18 апреля 1904 года 1-я императорская японская армия форсировала реку Ялу и вынудила русских оставить позиции у Тюренчена. Несколько дней спустя японцы высадились на полуострове Ляодун и осадили Порт-Артур. Таким образом гарнизон города, состоявший из двух пехотных дивизий, был отрезан от остальных русских сил – так называемой Маньчжурской армии, которая по приказам Куропаткина по-прежнему концентрировалась в каких-нибудь двух сотнях километров от театра военных действий. Подкрепления подходили медленно: однопутная Транссибирская дорога пропускала три-четыре пары поездов в сутки (потом – до восьми пар). В ожидании подхода сил, достаточных для деблокирования Порт-Артура, Куропаткин пытался сдерживать продвижение противника чередою нерешительных стычек – бои у Вафангоу, Дачичао, Кайчена… Эти кровавые схватки деморализовали русских солдат, которые все более страдали оттого, что их посылали сражаться вдали от родины, за дело, смысл которого им не дано было понять. Напрасно Куропаткин устраивал все новые молебны со святыми образами и хоругвями, напрасно повторял он: «Терпение, терпение и терпение, господа!»

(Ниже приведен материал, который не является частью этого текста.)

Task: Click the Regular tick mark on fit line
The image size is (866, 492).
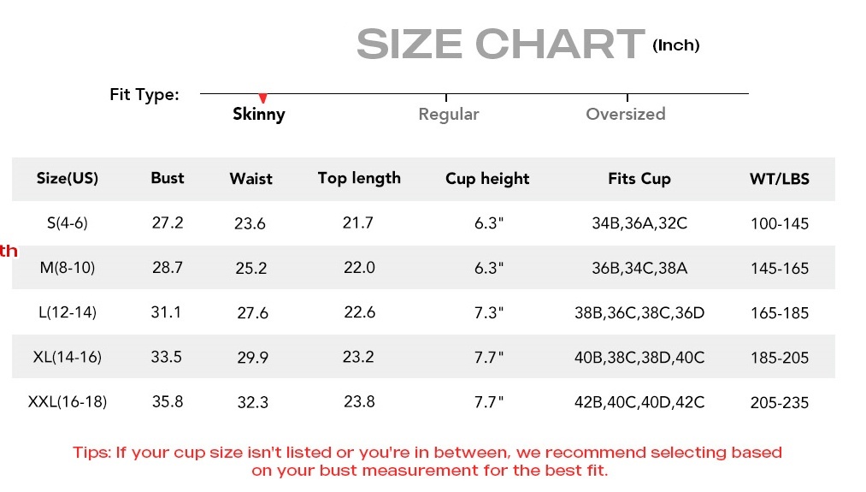Action: pos(446,98)
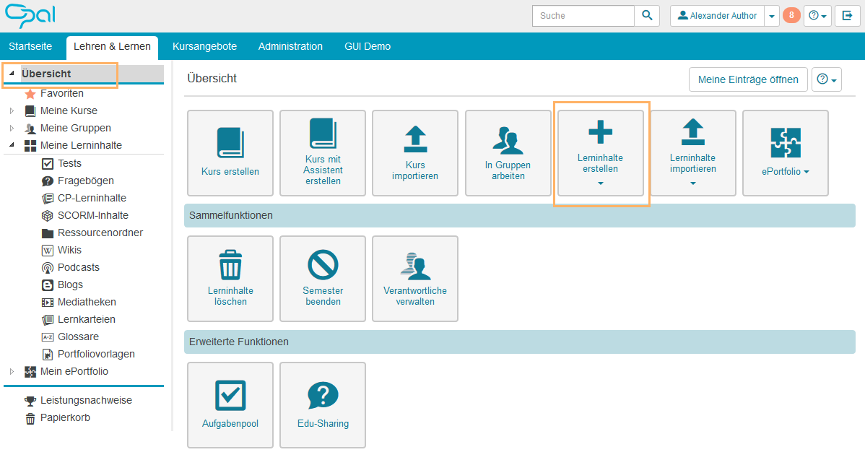Switch to the Kursangebote tab
865x460 pixels.
204,46
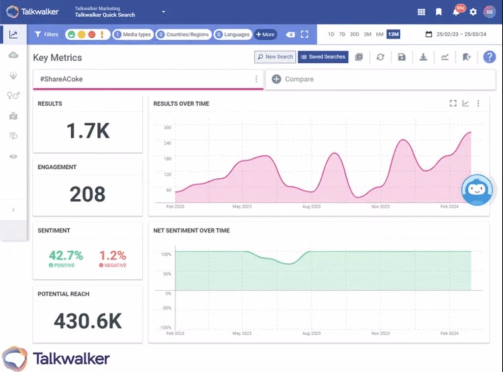Viewport: 503px width, 372px height.
Task: Open the word cloud panel in the sidebar
Action: [14, 55]
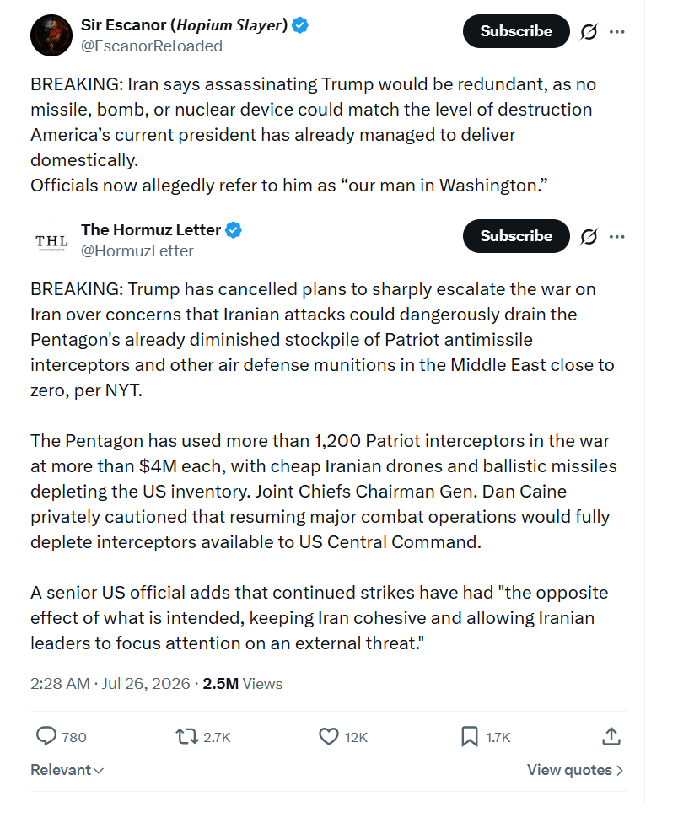Open the @EscanorReloaded handle

click(x=151, y=46)
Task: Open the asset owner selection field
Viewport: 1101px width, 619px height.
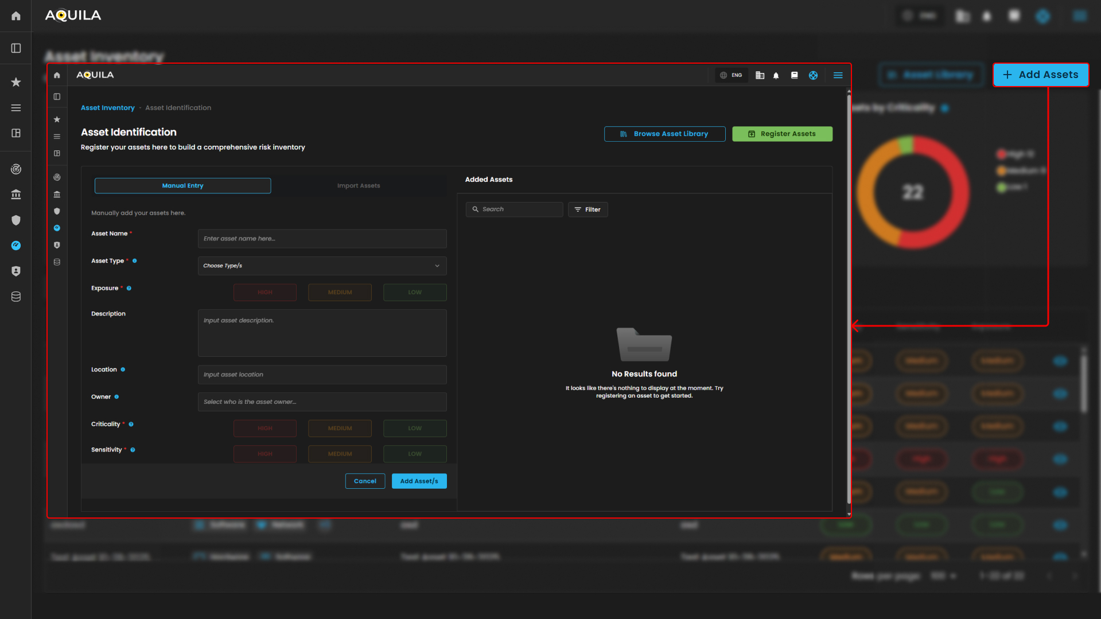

Поражения на фронтах разжигали недовольство масс в тылу. Витте заявил: «Россия не может воевать. Она может воевать только тогда, если неприятель вторгнется в сердце ее». Революционеры активизировались все больше и больше – 15 июля министр Плеве, ехавший в карете на вокзал для ежедневного доклада государю, был разорван бомбой, брошенной террористом Сазоновым. В этот день император записал в своем дневнике: «Утром П.П. Гессе (дворцовый комендант. – Прим. автора) принес тяжелое известие об убийстве Плеве брошенною бомбою в Петербурге, против Варш[авского] вокзала. Смерть была мгновенная. Кроме него, убит его кучер и ранены семь чел[овек], в том числе командир моей роты Семеновского полка кап[итан] Цветинский – тяжело. В лице доброго Плеве я потерял друга и незаменимого министра внутренних дел. Строго Господь посещает нас своим гневом. В такое короткое время потерять двух столь преданных и полезных слуг! (Плеве и Сипягина. – Прим. автора.) На то Его святая воля!.. Обедали на балконе – вечер был чудный». Чтобы на время расследования происшествия на месте повернуть экипажи на другой маршрут, рядом с воронкой, оставшейся на месте взрыва, был повешен фонарь; проезжая мимо этого сигнала, кучера посмеивались, зеваки хихикали в кулак, и даже в высшем обществе никто ничуть не сожалел об убиенном. Приглашенный на воинский обед в Красное Село Морис Бомпар пишет: «Собрание было оживленным, весьма приятным и вполне бонтонным. На нем сплетничали о тысяче светских историй. Ни единого слова о позавчерашнем покушении… Графиня Клейнмихель, устраивавшая этот обед и возвратившаяся вечером с нами в Петербург, не могла скрыть своего раздражения тем, что столь значительное событие не было удостоено ни словца. А все почему? Потому что Плеве был простым функционером, чиновником, судьба которого недостойна внимания столь высокопоставленного общества. Да убережет их Господь и нас тоже от кары, которой заслуживал бы подобный снобизм!» А Суворин заносит в свой дневник: «На днях был у Витте. Яростно говорил о Плеве. „Зачем о нем пишут? Отчего не пишут о кучере?“ – кричал он».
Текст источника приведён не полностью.